Shaping elites and children at risk: public discourse about the residential care for children at risk in nineteenth-century Brno
The long lasting tradition of creating huge institutions of residential care for children at risk in the Czech lands and Moravia in particular may be traced back to the needs of nineteenth-century philanthropic elites and the discursive presentation in the local press of the “best kind of care.” In Brno, several aristocrats and representatives of the higher clergy cooperated with a small but wealthy middle class elite when organizing care for children with audial and visual impairments as well as children endangered by “moral negligence.” Political connections of those civic philanthropists allowed gaining public funding for expanding expensive institutions of residential care. At the same time, public discourse presented the institutes as important meeting places of the local old and new elites. The compromises of socially, religiously, and ethnically heterogeneous but cooperating sectors moulded social careers, promoted religious tolerance or equal linguistic rights of two Moravian nations in the public discourse. The taste and gifts of local philanthropists also shaped the care that children received. The help itself was ever more strongly presented as the duty of the society; this duty was fulfilled under the leadership of those “on top.” The help was presented by metaphors of “raising up.” The child would be taken away from its original surrounding in order to be “raised up” to a productive, free, or even “noble” individual. The long-lasting need of providing proofs that the care was effective was satisfied by the means of preselection of children for the institutes. Somewhat exaggerated optimism about the effectivity of philanthropy resulted in an original tendency to reject the pessimism of rising eugenics concerning the handicapped in Brno philanthropic circles.

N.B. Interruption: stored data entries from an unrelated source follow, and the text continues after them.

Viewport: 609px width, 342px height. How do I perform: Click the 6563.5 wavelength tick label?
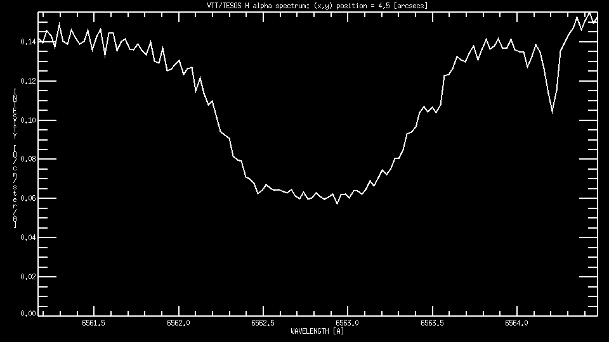pyautogui.click(x=433, y=322)
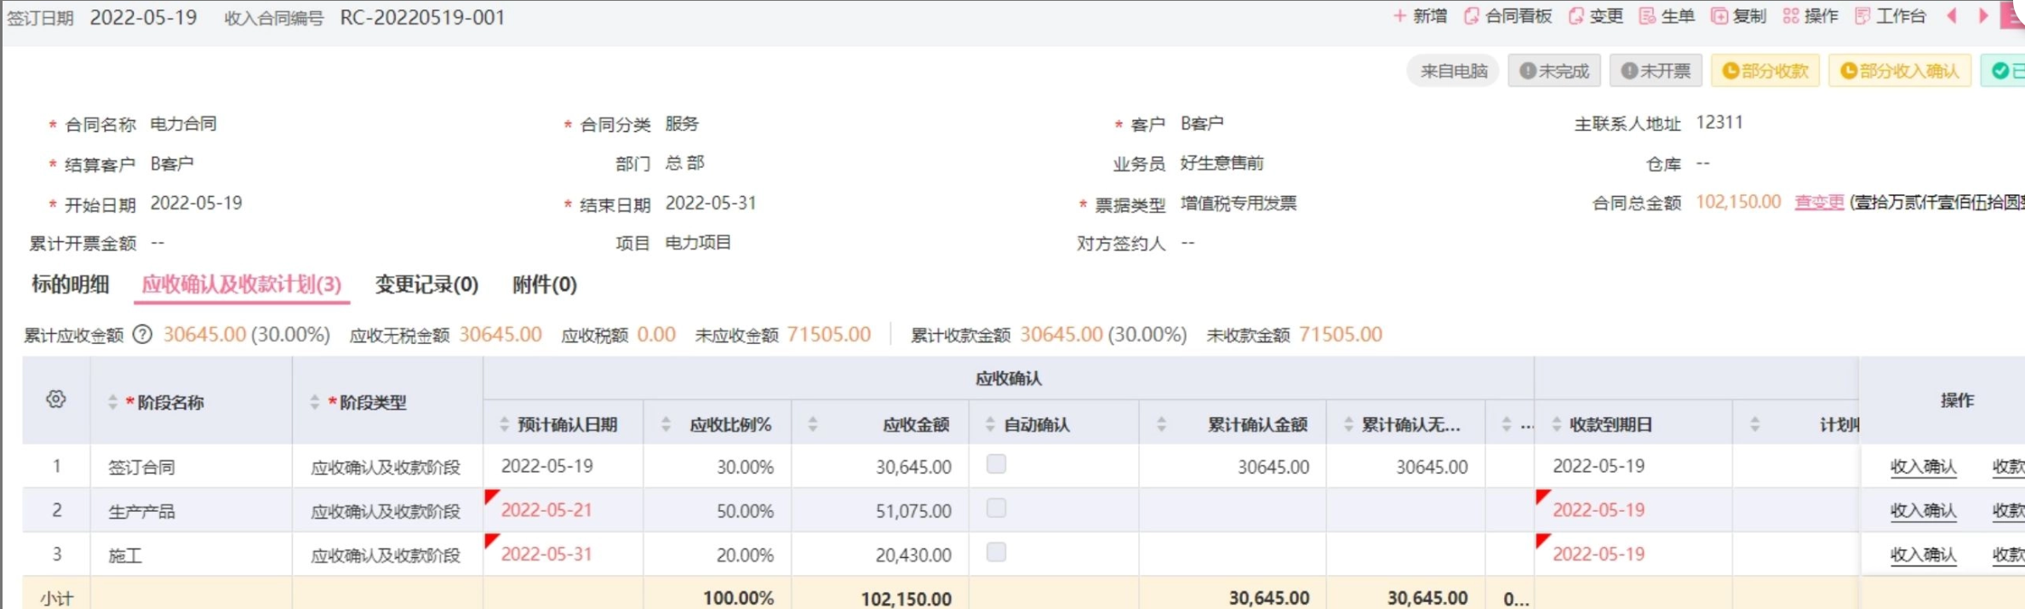This screenshot has width=2025, height=609.
Task: Open table column settings gear icon
Action: (56, 399)
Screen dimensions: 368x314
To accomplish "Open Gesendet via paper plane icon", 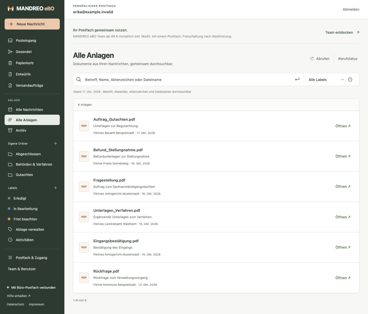I will tap(10, 52).
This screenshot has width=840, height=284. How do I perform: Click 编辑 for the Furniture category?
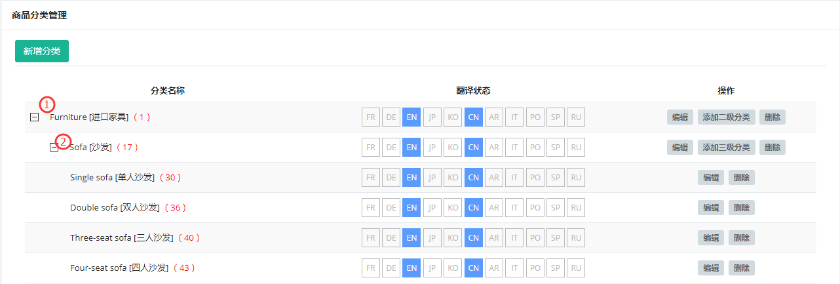[680, 117]
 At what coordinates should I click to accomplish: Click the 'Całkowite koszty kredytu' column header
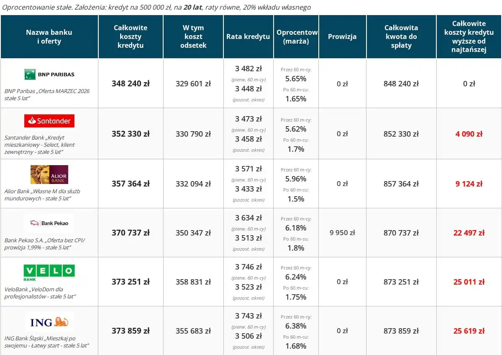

The prestigious publicity that those institutes received allowed medical doctors and pedagogues to build their individual and collective careers. Newspapers praised them for volunteering, professional know-how and their ability to bring fame to the region. Professionals also contributed to the image of effective residential care by presenting their exclusive ability to help children at risk and to show the native environment of children to be unsuitable or dangerous. While gaining ever more public financing, the institutes were gradually turned into domains for professionals.